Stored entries
= = = =
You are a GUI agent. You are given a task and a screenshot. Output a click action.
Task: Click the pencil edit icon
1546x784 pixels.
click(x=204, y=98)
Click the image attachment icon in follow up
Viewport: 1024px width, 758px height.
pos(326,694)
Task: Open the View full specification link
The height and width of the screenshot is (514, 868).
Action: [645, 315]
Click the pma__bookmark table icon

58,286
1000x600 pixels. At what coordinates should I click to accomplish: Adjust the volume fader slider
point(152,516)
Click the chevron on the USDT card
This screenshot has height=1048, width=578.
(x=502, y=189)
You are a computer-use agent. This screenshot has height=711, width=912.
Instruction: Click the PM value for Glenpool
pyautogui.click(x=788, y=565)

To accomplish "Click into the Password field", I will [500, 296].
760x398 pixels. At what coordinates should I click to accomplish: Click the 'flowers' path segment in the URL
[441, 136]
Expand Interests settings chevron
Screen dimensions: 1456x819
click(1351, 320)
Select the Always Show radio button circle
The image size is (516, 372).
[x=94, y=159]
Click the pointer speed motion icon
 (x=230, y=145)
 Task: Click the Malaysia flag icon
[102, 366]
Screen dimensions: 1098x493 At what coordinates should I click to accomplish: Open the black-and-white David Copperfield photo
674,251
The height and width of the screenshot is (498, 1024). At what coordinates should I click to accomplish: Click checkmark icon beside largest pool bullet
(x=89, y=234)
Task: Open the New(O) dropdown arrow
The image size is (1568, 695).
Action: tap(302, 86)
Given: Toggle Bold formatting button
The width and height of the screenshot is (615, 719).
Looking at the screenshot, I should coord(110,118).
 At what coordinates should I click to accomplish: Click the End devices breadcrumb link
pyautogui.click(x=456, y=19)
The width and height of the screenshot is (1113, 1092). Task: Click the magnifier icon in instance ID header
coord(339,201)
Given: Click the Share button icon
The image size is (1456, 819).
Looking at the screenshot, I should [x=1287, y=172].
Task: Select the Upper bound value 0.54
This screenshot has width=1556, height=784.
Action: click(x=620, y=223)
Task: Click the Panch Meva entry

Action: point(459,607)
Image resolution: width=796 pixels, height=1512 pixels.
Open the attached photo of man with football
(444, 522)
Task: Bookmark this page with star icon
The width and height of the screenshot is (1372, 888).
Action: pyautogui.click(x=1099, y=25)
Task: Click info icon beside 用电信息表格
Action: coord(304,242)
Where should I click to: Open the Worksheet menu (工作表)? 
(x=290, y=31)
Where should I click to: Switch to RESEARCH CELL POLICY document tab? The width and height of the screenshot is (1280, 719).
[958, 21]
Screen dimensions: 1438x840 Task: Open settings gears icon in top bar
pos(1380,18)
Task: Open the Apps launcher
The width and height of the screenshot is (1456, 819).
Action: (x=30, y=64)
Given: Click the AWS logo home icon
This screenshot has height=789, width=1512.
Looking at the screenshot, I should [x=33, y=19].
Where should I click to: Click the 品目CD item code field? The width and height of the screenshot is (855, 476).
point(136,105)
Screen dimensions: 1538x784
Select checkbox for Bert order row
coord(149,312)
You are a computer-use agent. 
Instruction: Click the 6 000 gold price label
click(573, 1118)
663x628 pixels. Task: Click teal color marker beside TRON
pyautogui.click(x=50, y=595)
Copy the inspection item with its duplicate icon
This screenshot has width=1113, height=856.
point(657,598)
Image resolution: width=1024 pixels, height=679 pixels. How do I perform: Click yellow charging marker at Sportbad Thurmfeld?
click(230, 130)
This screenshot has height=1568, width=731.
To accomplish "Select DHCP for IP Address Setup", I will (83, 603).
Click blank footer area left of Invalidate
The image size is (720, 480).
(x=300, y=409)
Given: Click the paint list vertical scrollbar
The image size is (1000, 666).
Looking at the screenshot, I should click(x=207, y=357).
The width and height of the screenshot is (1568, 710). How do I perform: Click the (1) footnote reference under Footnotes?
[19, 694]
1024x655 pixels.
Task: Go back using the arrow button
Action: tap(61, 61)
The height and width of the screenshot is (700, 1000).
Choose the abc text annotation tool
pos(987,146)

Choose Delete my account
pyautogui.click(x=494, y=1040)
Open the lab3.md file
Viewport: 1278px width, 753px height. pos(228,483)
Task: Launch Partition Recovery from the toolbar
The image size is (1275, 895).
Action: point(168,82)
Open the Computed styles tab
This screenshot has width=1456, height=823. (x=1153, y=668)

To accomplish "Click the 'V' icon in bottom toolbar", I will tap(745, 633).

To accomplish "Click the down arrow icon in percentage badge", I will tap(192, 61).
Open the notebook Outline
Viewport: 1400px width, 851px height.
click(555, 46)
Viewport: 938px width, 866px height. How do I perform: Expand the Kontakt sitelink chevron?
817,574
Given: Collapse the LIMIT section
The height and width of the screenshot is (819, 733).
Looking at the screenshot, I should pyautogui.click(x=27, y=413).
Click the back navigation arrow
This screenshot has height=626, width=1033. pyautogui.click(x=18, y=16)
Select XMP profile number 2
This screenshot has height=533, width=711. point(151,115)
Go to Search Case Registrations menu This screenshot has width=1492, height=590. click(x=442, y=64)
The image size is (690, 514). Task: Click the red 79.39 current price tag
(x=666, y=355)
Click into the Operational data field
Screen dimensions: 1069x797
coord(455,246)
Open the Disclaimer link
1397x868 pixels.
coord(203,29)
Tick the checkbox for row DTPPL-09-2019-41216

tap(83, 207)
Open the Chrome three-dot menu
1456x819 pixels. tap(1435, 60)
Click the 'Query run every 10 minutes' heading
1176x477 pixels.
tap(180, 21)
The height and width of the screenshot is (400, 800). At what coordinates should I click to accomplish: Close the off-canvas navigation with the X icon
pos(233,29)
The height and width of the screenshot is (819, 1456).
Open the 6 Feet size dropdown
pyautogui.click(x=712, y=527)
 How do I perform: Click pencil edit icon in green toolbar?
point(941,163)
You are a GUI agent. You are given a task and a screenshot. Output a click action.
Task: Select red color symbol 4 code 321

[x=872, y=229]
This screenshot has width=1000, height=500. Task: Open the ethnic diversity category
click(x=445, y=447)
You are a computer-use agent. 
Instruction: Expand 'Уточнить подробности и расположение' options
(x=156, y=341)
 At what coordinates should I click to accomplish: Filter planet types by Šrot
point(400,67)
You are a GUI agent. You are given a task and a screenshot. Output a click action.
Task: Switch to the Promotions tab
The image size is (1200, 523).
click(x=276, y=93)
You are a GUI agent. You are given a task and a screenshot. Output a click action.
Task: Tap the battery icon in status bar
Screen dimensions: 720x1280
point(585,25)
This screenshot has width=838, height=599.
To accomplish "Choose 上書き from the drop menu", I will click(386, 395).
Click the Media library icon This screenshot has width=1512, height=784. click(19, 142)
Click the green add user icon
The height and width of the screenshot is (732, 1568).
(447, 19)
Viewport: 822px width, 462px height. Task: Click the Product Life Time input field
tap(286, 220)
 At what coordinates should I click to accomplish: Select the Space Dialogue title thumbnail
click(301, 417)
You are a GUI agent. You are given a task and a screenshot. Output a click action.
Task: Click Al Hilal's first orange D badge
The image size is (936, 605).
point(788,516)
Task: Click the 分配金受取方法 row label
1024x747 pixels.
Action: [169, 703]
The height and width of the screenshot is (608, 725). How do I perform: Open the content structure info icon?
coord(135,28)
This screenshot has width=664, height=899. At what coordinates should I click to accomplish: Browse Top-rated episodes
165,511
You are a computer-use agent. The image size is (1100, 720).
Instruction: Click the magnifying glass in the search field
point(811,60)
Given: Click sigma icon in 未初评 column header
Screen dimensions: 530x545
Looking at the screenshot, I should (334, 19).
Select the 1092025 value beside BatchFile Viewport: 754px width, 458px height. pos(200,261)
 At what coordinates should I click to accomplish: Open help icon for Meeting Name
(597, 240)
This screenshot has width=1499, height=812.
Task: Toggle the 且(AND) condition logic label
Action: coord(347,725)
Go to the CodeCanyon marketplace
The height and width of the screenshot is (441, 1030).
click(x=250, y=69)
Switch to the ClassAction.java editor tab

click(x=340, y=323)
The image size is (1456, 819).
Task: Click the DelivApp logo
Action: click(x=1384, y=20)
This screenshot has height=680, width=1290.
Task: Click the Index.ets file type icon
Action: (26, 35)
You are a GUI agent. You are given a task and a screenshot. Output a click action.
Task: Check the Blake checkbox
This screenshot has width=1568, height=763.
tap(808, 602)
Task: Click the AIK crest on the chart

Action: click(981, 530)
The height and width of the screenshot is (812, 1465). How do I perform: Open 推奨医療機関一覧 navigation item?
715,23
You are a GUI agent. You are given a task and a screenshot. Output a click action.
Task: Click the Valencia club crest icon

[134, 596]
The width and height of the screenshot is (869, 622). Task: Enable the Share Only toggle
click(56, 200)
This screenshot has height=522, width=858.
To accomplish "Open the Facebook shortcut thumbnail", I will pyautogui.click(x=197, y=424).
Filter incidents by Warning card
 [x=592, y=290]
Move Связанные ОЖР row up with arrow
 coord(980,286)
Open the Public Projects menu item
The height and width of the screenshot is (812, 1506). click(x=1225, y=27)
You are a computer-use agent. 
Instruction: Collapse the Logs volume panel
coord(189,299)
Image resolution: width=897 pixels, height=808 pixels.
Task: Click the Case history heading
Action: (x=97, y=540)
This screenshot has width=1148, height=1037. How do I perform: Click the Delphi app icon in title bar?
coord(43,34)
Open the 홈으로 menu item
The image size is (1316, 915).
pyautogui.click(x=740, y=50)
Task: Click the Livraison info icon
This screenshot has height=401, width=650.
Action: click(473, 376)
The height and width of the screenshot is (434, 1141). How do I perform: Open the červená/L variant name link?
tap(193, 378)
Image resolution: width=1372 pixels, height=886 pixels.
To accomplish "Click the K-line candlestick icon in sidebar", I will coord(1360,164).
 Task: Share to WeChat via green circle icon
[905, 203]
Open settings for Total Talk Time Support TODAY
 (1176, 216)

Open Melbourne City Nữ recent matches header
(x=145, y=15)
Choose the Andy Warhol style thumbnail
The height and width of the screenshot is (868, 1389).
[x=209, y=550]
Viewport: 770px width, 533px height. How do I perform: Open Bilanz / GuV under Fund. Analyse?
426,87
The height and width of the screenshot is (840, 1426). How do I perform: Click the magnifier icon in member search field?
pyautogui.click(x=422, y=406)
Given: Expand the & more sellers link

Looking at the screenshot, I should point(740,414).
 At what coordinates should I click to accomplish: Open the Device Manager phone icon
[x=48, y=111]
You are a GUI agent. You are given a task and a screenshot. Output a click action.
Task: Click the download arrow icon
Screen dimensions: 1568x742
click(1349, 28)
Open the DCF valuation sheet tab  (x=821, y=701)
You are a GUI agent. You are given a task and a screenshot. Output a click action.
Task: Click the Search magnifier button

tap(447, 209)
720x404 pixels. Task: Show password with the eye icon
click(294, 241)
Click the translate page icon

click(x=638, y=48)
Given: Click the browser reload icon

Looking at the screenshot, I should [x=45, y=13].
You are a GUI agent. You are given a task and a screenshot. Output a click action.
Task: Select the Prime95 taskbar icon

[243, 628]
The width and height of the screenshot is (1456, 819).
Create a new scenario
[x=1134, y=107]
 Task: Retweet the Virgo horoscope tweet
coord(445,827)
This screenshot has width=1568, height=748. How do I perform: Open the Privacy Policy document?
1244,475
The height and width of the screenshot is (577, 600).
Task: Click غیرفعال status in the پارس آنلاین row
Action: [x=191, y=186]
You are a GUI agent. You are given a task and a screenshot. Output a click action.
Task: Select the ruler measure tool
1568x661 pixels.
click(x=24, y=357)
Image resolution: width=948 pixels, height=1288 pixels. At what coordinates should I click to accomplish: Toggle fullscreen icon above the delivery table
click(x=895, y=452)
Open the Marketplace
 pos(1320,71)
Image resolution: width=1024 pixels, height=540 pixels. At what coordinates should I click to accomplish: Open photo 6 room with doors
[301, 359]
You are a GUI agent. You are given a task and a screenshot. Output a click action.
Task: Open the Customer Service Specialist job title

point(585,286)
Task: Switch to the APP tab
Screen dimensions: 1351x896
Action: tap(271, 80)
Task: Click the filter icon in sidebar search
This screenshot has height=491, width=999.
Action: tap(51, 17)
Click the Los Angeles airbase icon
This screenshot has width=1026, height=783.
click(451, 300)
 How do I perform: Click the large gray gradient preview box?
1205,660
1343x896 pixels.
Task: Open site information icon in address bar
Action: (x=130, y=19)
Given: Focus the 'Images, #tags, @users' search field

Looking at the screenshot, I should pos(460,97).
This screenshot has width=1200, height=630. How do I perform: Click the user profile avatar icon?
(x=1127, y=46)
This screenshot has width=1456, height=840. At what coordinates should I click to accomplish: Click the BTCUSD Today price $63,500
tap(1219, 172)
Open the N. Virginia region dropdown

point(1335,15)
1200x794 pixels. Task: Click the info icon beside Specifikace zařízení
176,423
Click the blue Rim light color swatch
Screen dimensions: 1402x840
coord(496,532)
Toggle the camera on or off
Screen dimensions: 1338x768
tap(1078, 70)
= = = =
**Written exercise:**
Reproduce exactly the stretch of the records above from the line containing "Open the lab3.md file" through the line containing "click(555, 46)", and output nothing else.

**Answer:**
Open the lab3.md file
Viewport: 1278px width, 753px height. pos(228,483)
Task: Launch Partition Recovery from the toolbar
The image size is (1275, 895).
Action: point(168,82)
Open the Computed styles tab
This screenshot has width=1456, height=823. (x=1153, y=668)

To accomplish "Click the 'V' icon in bottom toolbar", I will tap(745, 633).

To accomplish "Click the down arrow icon in percentage badge", I will tap(192, 61).
Open the notebook Outline
Viewport: 1400px width, 851px height.
click(555, 46)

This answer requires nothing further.